### [Aim of the exercise]
Repeat the data exactly, please.

BEGIN Data extract

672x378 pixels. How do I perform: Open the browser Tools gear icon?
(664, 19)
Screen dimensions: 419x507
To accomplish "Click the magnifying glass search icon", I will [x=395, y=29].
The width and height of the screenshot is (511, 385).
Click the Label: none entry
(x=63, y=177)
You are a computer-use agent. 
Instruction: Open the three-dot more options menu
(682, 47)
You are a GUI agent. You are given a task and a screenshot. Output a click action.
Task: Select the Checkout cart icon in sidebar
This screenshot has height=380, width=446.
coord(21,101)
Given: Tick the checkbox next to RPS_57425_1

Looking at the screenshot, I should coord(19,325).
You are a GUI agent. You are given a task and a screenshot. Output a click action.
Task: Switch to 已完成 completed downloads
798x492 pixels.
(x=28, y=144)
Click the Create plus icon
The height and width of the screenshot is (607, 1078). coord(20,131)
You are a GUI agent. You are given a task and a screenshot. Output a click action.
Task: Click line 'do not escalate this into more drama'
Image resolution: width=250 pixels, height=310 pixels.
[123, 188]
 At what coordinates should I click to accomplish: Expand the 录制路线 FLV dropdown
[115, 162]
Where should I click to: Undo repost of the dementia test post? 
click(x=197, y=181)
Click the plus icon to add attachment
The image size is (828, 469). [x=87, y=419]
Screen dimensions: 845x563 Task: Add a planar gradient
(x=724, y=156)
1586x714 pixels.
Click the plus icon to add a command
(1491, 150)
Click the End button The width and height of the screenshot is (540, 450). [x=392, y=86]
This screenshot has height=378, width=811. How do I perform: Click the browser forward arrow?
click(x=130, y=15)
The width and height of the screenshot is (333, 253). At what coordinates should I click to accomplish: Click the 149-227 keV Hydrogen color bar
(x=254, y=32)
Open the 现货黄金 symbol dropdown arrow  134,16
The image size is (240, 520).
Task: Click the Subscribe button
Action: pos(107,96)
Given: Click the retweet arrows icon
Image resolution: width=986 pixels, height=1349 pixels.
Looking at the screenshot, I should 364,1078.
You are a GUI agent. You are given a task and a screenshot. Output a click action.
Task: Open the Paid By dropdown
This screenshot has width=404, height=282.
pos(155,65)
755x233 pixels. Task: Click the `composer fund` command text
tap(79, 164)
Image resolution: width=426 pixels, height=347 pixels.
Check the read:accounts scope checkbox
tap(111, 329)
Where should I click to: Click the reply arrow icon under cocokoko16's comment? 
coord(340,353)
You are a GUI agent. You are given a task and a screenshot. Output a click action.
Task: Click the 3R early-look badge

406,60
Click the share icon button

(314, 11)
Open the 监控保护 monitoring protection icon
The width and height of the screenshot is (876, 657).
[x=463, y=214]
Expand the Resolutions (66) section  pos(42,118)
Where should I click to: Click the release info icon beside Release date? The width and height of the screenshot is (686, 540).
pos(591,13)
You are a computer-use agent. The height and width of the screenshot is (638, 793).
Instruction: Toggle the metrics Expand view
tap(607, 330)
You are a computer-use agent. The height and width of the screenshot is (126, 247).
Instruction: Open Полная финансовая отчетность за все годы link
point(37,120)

END Data extract

### [Result of this task]
672x378 pixels. How do I perform: Open the browser Tools gear icon?
(664, 19)
Screen dimensions: 419x507
To accomplish "Click the magnifying glass search icon", I will [x=395, y=29].
The width and height of the screenshot is (511, 385).
Click the Label: none entry
(x=63, y=177)
You are a computer-use agent. 
Instruction: Open the three-dot more options menu
(682, 47)
You are a GUI agent. You are given a task and a screenshot. Output a click action.
Task: Select the Checkout cart icon in sidebar
This screenshot has height=380, width=446.
coord(21,101)
Given: Tick the checkbox next to RPS_57425_1

Looking at the screenshot, I should coord(19,325).
You are a GUI agent. You are given a task and a screenshot. Output a click action.
Task: Switch to 已完成 completed downloads
798x492 pixels.
(x=28, y=144)
Click the Create plus icon
The height and width of the screenshot is (607, 1078). coord(20,131)
You are a GUI agent. You are given a task and a screenshot. Output a click action.
Task: Click line 'do not escalate this into more drama'
Image resolution: width=250 pixels, height=310 pixels.
[123, 188]
 At what coordinates should I click to accomplish: Expand the 录制路线 FLV dropdown
[115, 162]
Where should I click to: Undo repost of the dementia test post? 
click(x=197, y=181)
Click the plus icon to add attachment
The image size is (828, 469). [x=87, y=419]
Screen dimensions: 845x563 Task: Add a planar gradient
(x=724, y=156)
1586x714 pixels.
Click the plus icon to add a command
(1491, 150)
Click the End button The width and height of the screenshot is (540, 450). [x=392, y=86]
This screenshot has height=378, width=811. How do I perform: Click the browser forward arrow?
click(x=130, y=15)
The width and height of the screenshot is (333, 253). At what coordinates should I click to accomplish: Click the 149-227 keV Hydrogen color bar
(x=254, y=32)
Open the 现货黄金 symbol dropdown arrow  134,16
The image size is (240, 520).
Task: Click the Subscribe button
Action: pos(107,96)
Given: Click the retweet arrows icon
Image resolution: width=986 pixels, height=1349 pixels.
Looking at the screenshot, I should 364,1078.
You are a GUI agent. You are given a task and a screenshot. Output a click action.
Task: Open the Paid By dropdown
This screenshot has width=404, height=282.
pos(155,65)
755x233 pixels. Task: Click the `composer fund` command text
tap(79, 164)
Image resolution: width=426 pixels, height=347 pixels.
Check the read:accounts scope checkbox
tap(111, 329)
Where should I click to: Click the reply arrow icon under cocokoko16's comment? 
coord(340,353)
You are a GUI agent. You are given a task and a screenshot. Output a click action.
Task: Click the 3R early-look badge

406,60
Click the share icon button

(314, 11)
Open the 监控保护 monitoring protection icon
The width and height of the screenshot is (876, 657).
[x=463, y=214]
Expand the Resolutions (66) section  pos(42,118)
Where should I click to: Click the release info icon beside Release date? The width and height of the screenshot is (686, 540).
pos(591,13)
You are a computer-use agent. The height and width of the screenshot is (638, 793).
Instruction: Toggle the metrics Expand view
tap(607, 330)
You are a computer-use agent. The height and width of the screenshot is (126, 247).
Instruction: Open Полная финансовая отчетность за все годы link
point(37,120)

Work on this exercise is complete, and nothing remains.